At filing, the Debtors were owned by an affiliate of Thai property developer Pace Development Corporation ("Pace") which purchased the Debtors for $140.0mn in September 2014. 

In mid-2019, however, the Debtors largely shuttered their New York operations with very little comment from Pace. A July 2019 New York Times article (one of many in the NYT covering the painful demise of a New York culinary institution) noted: "Since it was bought by Pace Development in 2014, Dean & DeLuca has developed all the signs of a company with debt problems: It pulled out of lease agreements; promised and revoked sponsorships; closed its stores in North Carolina, Kansas and Maryland; and has consistently withheld payment from vendors, who are increasingly vocal in their outrage.
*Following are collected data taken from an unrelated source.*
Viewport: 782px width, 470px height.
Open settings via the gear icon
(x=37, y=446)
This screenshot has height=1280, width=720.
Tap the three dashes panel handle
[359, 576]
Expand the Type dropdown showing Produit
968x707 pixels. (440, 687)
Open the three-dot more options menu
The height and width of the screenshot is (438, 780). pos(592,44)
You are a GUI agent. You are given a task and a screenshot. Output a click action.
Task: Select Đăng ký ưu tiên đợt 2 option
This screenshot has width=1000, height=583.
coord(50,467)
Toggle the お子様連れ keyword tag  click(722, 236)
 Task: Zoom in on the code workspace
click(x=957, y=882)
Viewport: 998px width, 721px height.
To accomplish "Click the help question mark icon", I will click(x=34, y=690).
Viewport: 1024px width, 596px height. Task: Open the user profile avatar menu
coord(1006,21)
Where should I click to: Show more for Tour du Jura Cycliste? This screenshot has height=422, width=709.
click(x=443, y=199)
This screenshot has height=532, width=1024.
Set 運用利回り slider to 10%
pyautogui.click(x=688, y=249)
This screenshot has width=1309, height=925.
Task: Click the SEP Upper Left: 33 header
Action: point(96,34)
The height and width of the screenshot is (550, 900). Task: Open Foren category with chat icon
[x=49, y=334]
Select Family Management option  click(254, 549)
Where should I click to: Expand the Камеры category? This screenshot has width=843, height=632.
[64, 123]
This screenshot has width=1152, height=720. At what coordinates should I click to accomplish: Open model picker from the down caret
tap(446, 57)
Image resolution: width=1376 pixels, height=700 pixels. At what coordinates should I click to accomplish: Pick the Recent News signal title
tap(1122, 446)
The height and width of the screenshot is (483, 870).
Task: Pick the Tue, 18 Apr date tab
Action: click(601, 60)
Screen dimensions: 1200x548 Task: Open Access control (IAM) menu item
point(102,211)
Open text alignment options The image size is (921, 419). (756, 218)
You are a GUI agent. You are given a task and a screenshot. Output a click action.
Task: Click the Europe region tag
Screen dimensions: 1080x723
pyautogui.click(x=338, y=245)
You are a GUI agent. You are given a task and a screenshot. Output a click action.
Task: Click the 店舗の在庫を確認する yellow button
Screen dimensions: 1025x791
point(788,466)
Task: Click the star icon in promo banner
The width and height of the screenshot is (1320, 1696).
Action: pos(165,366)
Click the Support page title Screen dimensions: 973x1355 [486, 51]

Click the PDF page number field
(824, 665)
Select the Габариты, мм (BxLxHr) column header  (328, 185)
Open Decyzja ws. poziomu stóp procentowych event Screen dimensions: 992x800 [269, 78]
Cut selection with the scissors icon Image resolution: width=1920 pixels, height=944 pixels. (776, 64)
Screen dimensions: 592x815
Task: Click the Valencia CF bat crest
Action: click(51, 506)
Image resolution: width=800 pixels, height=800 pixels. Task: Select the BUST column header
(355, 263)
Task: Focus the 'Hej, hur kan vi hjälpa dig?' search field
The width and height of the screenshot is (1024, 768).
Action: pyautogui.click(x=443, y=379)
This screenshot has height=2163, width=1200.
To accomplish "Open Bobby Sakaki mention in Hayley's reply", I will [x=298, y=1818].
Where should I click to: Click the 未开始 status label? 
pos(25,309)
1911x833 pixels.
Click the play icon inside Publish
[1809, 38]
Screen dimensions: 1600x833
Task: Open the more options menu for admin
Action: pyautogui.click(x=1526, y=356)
Small vendors in New York City alone said they are owed hundreds of thousands of dollars. Bien Cuit, a bakery in Brooklyn known for its burnished croissants: $56,000. Colson Patisserie, purveyor of French macarons and other sweets: $24,000. Amy’s Bread, which allowed the company to stock its famous layer cakes: $51,000.

'It stings because so many of us bakers grew up alongside Dean & DeLuca,” said Eleni Gianopulos of Eleni’s Cookies, who sued the company last year for $86,000 and ultimately settled for 50 cents on the dollar: an overall loss. Dean & DeLuca carved its niche with artisanal food products like hers, she said, and now the creators are treated as disposable.

'Getting your product into their store was an honor, like a golden ticket, and now it’s a nightmare.”